Insmed expects to advance compound into a phase 2 dose-ranging study in non-cystic fibrosis bronchiectasis in 2017.
Biopharmaceutical company Insmed Incorporated has announced a licensing agreement with AstraZeneca for global exclusive rights to AZD7986, a novel oral inhibitor of dipeptidyl peptidase I (DPP1, also known as cathepsin C).
DPP1 is an enzyme that catalyzes the activation of neutrophil serine proteases (NSPs), which play a key role in pulmonary diseases such as non-cystic fibrosis bronchiectasis (non-CF bronchiectasis).
Insmed has renamed the compound INS1007 and will pursue an initial indication of non-CF bronchiectasis, a rare, progressive, neutrophil-driven pulmonary disorder in which the bronchi become permanently dilated due to chronic inflammation and infection.
The estimated global prevalence of non-CF bronchiectasis exceeds two million, of which at least 110,000 cases are in the US. There is currently no cure for non-CF bronchiectasis.

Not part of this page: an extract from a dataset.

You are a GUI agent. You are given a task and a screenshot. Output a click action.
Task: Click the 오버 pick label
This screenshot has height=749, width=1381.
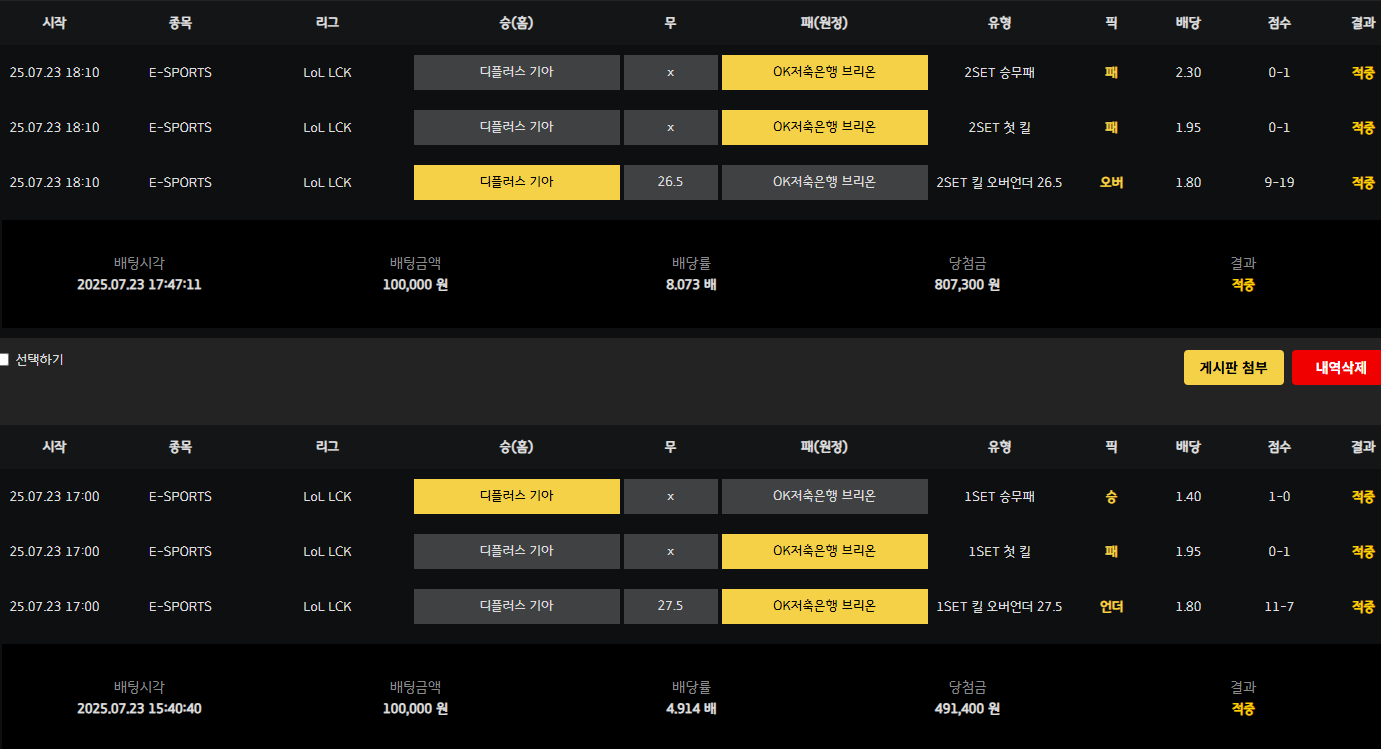click(x=1111, y=182)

"With this transaction we have added a highly complementary therapy that aligns perfectly with our established expertise in rare pulmonary diseases," said Will Lewis, president and chief executive officer of Insmed.
"We are pleased to be working with Insmed on this program from our early stage respiratory portfolio, which represents a novel approach to treating bronchiectasis," said Maarten Kraan, head of the Respiratory and Inflammation Innovative Medicines Unit at AstraZeneca. "Insmed has the expertise and experience required to take AZD7986 forward in this important indication and bring about results that we hope will benefit patients in the future."